The grip of poverty is reinforced.
For
example, in 1989, the semi-arid rural development programme (SADREP)
came up with a novel project to improve the hardiness and milk-yields
of local goats. The traditional Masai goat was bred with a stronger,
drought resistant, Galla variety. The new breed was sold to the
Masai community at a subsidised rate. But, since the current drought
began, Masai herdsman can no longer afford the new goat and SADREP
has been forced to halt its breeding programme.
But,
the Horn of Africa is by no means the only region suffering from
drought and incipient famine. Across a wide expanse of south-eastern
Asia from Armenia in the west to Pakistan in the east, the rains
have failed to deliver their usual abundance.
After
suffering through one of the hottest and driest summers in decades,
Armenia faces the prospect of a bleak winter. A recent mission by
the UN's Food and Agriculture Organisation and the WFP described
the overall food supply situation as grim. This summer, rainfall
has been some 70 percent below normal in Armenia's principal agricultural
areas. As a result the potato harvest, the country's staple crop,
is expected to be 40 percent less than last year while a 27 percent
reduction is forecast in the cereal crop. This in a country without
any natural surplus.
Agriculture
employs 42 percent of the Armenian population. Arable land is very
limited and many farmers cultivate areas on steep slopes that have
become highly eroded. As it is, Armenians suffer from widespread
poverty where living conditions are already precarious. Now life,
particularly for rural farmers, has become exceedingly difficult.

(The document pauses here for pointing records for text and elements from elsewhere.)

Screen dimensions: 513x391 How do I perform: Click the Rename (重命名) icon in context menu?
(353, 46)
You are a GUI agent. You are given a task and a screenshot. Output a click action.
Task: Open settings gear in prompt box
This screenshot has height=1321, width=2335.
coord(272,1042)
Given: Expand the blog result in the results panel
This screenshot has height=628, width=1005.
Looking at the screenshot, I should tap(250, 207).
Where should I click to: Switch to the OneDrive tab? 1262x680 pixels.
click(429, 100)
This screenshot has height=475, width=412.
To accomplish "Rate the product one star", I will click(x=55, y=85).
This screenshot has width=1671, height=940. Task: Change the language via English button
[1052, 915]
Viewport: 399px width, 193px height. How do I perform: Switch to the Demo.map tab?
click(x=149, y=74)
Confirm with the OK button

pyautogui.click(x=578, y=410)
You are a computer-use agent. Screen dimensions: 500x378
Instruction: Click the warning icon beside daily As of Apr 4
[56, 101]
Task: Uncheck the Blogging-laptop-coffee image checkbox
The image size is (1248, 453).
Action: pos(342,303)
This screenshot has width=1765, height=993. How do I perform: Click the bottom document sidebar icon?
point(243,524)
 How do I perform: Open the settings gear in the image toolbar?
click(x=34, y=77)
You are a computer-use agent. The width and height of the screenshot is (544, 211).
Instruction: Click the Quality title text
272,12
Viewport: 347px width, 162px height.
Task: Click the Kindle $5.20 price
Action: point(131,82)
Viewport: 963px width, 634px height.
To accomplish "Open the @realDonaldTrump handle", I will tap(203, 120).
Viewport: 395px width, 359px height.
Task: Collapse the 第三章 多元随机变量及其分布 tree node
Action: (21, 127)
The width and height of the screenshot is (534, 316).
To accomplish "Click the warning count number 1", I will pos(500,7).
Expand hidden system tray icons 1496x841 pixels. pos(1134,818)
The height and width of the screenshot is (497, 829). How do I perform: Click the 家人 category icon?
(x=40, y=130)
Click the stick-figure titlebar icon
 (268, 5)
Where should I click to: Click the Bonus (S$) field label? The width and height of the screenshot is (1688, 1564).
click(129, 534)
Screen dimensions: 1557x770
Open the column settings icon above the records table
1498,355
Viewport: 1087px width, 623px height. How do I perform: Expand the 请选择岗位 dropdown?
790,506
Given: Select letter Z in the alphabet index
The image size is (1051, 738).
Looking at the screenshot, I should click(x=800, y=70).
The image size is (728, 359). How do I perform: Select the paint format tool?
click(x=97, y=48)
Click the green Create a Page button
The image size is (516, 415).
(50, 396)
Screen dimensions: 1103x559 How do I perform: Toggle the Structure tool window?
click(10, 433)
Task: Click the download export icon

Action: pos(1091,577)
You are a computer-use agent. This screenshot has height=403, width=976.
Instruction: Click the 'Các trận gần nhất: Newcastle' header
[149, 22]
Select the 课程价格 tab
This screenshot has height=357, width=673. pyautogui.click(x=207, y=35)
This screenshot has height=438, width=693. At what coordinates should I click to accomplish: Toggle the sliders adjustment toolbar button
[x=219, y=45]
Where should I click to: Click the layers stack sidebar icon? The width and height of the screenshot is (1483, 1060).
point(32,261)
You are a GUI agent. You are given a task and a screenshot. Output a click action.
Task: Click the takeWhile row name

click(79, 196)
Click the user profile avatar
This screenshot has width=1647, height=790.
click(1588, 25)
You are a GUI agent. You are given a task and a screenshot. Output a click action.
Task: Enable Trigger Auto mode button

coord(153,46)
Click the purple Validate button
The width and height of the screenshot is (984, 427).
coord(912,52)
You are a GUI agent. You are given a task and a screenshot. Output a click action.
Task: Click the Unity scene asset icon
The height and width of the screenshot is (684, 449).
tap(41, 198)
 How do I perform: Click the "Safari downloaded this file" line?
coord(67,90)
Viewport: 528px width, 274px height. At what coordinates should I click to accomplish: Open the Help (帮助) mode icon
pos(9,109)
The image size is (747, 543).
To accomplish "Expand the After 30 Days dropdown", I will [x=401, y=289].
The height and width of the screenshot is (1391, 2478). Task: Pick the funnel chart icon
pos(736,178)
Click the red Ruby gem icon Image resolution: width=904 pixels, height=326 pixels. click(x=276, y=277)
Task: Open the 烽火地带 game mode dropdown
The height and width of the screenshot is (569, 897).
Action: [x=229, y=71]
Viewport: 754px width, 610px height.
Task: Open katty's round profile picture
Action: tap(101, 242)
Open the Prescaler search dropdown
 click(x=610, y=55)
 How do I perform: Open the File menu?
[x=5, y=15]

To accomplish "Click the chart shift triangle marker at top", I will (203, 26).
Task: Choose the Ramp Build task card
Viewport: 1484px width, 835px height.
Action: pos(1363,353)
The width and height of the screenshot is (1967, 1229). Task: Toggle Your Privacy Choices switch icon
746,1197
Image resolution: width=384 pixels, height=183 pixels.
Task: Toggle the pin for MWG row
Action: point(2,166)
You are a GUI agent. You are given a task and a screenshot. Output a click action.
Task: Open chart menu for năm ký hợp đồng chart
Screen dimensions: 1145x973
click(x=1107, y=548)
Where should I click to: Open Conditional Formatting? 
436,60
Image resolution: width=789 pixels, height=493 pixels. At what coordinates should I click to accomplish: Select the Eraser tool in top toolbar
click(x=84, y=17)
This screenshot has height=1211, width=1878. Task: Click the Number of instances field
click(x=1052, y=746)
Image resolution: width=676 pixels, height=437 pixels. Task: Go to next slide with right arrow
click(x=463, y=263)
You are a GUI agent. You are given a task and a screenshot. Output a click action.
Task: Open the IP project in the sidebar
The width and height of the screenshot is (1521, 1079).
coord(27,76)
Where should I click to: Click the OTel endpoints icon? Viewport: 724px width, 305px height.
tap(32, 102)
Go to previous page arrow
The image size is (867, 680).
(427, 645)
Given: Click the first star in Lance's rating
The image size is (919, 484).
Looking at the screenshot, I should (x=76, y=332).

Much of their produce has been lost to drought, and they have little
to sell or barter.
Armenia
will need over half a million tonnes of imported wheat and barley
in the coming year if famine is to be averted; a mere 70,000 tonnes
has been pledged by the international community. The WFP mission
concluded that, as in Kenya, the drought would face livestock producers
with tremendous hardships. Indeed it seems that the sale and slaughtering
of livestock has already begun.
Further
to the east, beyond Pakistan, the enemy is not drought but flood.
Large areas of India, Bangladesh, Cambodia, Laos, Vietnam have had
to endure a surfeit of rainfall as unwelcome as its diversion to
other parts would be life-saving. Crops have been devastated, homes
and infrastructure destroyed, disease spread, and the very earth
itself washed into the sea leaving behind nothing but an infertile
barrenness. This year's floods are thought to have destroyed a million
tonnes of rice in Bangladesh alone.
As
the world this week marked 'World Food Day,' many millions must
have reflected how far from that goal we really are. World Drought
Day seems, hideously, more appropriate.